**The exercise**
Could you output the lines below as a JSON list of strings, one string per line, with blank lines left out?

**Source records**
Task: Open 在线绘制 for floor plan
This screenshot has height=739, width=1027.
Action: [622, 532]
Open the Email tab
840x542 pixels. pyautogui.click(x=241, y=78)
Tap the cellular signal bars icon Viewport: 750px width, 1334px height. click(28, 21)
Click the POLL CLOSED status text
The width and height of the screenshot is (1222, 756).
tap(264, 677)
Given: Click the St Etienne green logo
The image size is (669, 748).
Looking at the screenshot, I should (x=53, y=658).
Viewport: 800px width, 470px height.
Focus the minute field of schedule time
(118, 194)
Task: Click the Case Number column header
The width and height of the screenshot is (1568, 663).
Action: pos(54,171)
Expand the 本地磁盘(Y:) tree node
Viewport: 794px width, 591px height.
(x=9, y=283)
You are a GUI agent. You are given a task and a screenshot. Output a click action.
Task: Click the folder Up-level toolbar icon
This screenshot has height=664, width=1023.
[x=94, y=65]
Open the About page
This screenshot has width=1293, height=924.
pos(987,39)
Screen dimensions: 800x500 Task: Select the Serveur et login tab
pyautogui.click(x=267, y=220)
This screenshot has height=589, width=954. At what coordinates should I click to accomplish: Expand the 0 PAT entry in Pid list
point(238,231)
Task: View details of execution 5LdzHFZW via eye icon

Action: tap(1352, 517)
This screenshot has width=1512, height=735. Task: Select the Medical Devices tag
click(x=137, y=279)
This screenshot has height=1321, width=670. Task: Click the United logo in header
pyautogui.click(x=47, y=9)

**Task output**
[
  "Task: Open 在线绘制 for floor plan",
  "This screenshot has height=739, width=1027.",
  "Action: [622, 532]",
  "Open the Email tab",
  "840x542 pixels. pyautogui.click(x=241, y=78)",
  "Tap the cellular signal bars icon Viewport: 750px width, 1334px height. click(28, 21)",
  "Click the POLL CLOSED status text",
  "The width and height of the screenshot is (1222, 756).",
  "tap(264, 677)",
  "Given: Click the St Etienne green logo",
  "The image size is (669, 748).",
  "Looking at the screenshot, I should (x=53, y=658).",
  "Viewport: 800px width, 470px height.",
  "Focus the minute field of schedule time",
  "(118, 194)",
  "Task: Click the Case Number column header",
  "The width and height of the screenshot is (1568, 663).",
  "Action: pos(54,171)",
  "Expand the 本地磁盘(Y:) tree node",
  "Viewport: 794px width, 591px height.",
  "(x=9, y=283)",
  "You are a GUI agent. You are given a task and a screenshot. Output a click action.",
  "Task: Click the folder Up-level toolbar icon",
  "This screenshot has height=664, width=1023.",
  "[x=94, y=65]",
  "Open the About page",
  "This screenshot has width=1293, height=924.",
  "pos(987,39)",
  "Screen dimensions: 800x500 Task: Select the Serveur et login tab",
  "pyautogui.click(x=267, y=220)",
  "This screenshot has height=589, width=954. At what coordinates should I click to accomplish: Expand the 0 PAT entry in Pid list",
  "point(238,231)",
  "Task: View details of execution 5LdzHFZW via eye icon",
  "Action: tap(1352, 517)",
  "This screenshot has width=1512, height=735. Task: Select the Medical Devices tag",
  "click(x=137, y=279)",
  "This screenshot has height=1321, width=670. Task: Click the United logo in header",
  "pyautogui.click(x=47, y=9)"
]